There was a departure here from the pledges of the previous month, but, with the verbal explanation, I did not consider it a matter then to complain of. I simply stated to you that I had that assurance previously.
On the 7th of April I addressed you a letter on the subject of the alarm that the preparations by the Government had created, and asked you if the assurances I had given were well or ill-founded. In respect to Sumter, your reply was, "Faith as to Sumter fully kept—wait and see." In the morning's paper I read, "An authorized messenger from President Lincoln informed Governor Pickens and General Beauregard that provisions will be sent to Fort Sumter—peaceably, or otherwise by force." This was the 8th of April, at Charleston, the day following your last assurance, and is the last evidence of the full faith I was invited to wait for and see. In the same paper I read that intercepted dispatches disclosed the fact that Mr. Fox, who had been allowed to visit Major Anderson, on the pledge that his purpose was pacific, employed his opportunity to devise a plan for supplying the fort by force, and that this plan had been adopted by the Washington Government, and was in process of execution. My recollection of the date of Mr. Fox's visit carries it to a day in March. I learn he is a near connection of a member of the Cabinet.

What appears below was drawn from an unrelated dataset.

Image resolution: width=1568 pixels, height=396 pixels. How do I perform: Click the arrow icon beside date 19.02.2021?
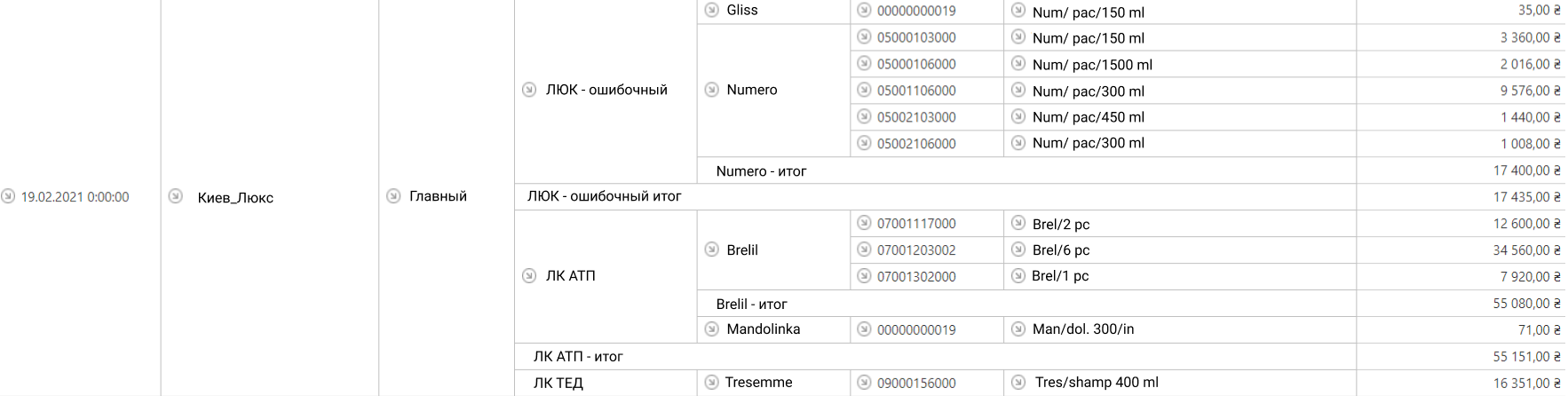point(8,196)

My connection with the commissioners and yourself was superinduced by a conversation with Justice Nelson. He informed me of your strong disposition in favor of peace, and that you were oppressed with a demand of the commissioners of the Confederate States for a reply to their first letter, and that you desired to avoid it, if possible, at that time.
I told him I might perhaps be of some service in arranging the difficulty. I came to your office entirely at his request, and without the knowledge of either of the commissioners. Your depression was obvious to both Judge Nelson and myself. I was gratified at the character of the counsels you were desirous of pursuing, and much impressed with your observation that a civil war might be prevented by the success of my mediation. You read a letter of Mr. Weed, to show how irksome and responsible the withdrawal of troops from Sumter was. A portion of my communication to Judge Crawford, on the 16th of March, was founded upon these remarks, and the pledge to evacuate Sumter is less forcible than the words you employed. These words were, "Before this letter reaches you [a proposed letter by me to President Davis], Sumter will have been evacuated." The commissioners who received those communications conclude they have been abused and overreached. The Montgomery Government hold the same opinion. The commissioners have supposed that my communications were with you, and upon the [that] hypothesis were prepared to arraign you before the country, in connection with the President. I placed a peremptory prohibition upon this, as being contrary to the terms of my communications with them. I pledged myself to them to communicate information, upon what I considered as the best authority, and they were to confide in the ability of myself, aided by Judge Nelson, to determine upon the credibility of my informant.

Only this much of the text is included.